Watch Hill, also known as Setmurthy Common, reaches 254 m and because of its relative isolation qualifies as a marilyn, a hill with 150 m of topographic prominence. Alfred Wainwright includes it in his The Outlying Fells of Lakeland, recommending an ascent from the west and a return on the same route. He comments that "It is easily attained with a minimum of effort: a stroll on grass so simple that boots are incongruous footwear for it and bare feet appropriate".

==Governance==
There are two tiers of local government covering Setmurthy, at parish and unitary authority level: Embleton and District Parish Council and Cumberland Council. The parish council is a grouped parish council, covering the three civil parishes of Embleton, Setmurthy, and Wythop. The parish is wholly within the Lake District National Park, and so some functions are administered by the Lake District National Park Authority, notably planning.

Setmurthy is within the Penrith and Solway UK Parliamentary constituency.

===Administrative history===
Setmurthy was historically a township in the ancient parish of Brigham, which formed part of the historic county of Cumberland.

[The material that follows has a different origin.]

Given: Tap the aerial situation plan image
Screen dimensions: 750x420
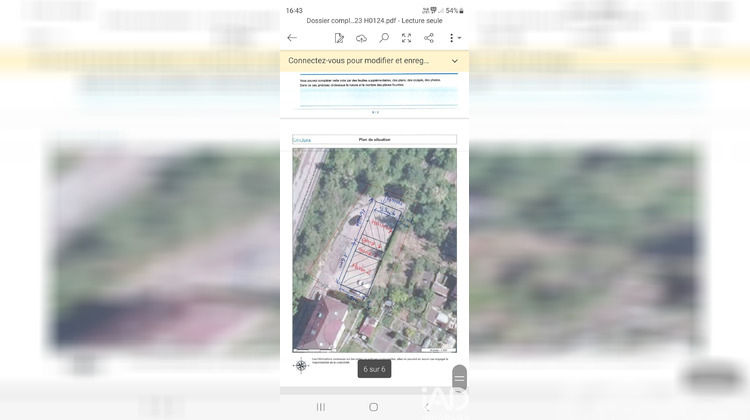Looking at the screenshot, I should pos(374,250).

The township took on civil functions under the poor laws from the 17th century onwards. As such, Setmurthy also became a civil parish in 1866, when the legal definition of 'parish' was changed to be the areas used for administering the poor laws.

St Barnabas' Church was a chapel of ease to St Bridget's Church, Brigham until 1835, when Setmurthy was made a separate ecclesiastical parish from Brigham.

When elected parish and district councils were established in 1894, Setmurthy was included in the Cockermouth Rural District. Cockermouth Rural District was abolished in 1974, becoming part of the borough of Allerdale in the new county of Cumbria. Allerdale was in turn abolished in 2023 when the new Cumberland Council was created, also taking over the functions of the abolished Cumbria County Council in the area.

==Population==
At the 2021 census, the population was 98. In the 2011 census the population had been 110.

==Listed buildings==

As of 2017 there are nine listed buildings in the parish; Hewthwaite Hall, dating from 1581, is grade II* and the others are grade II.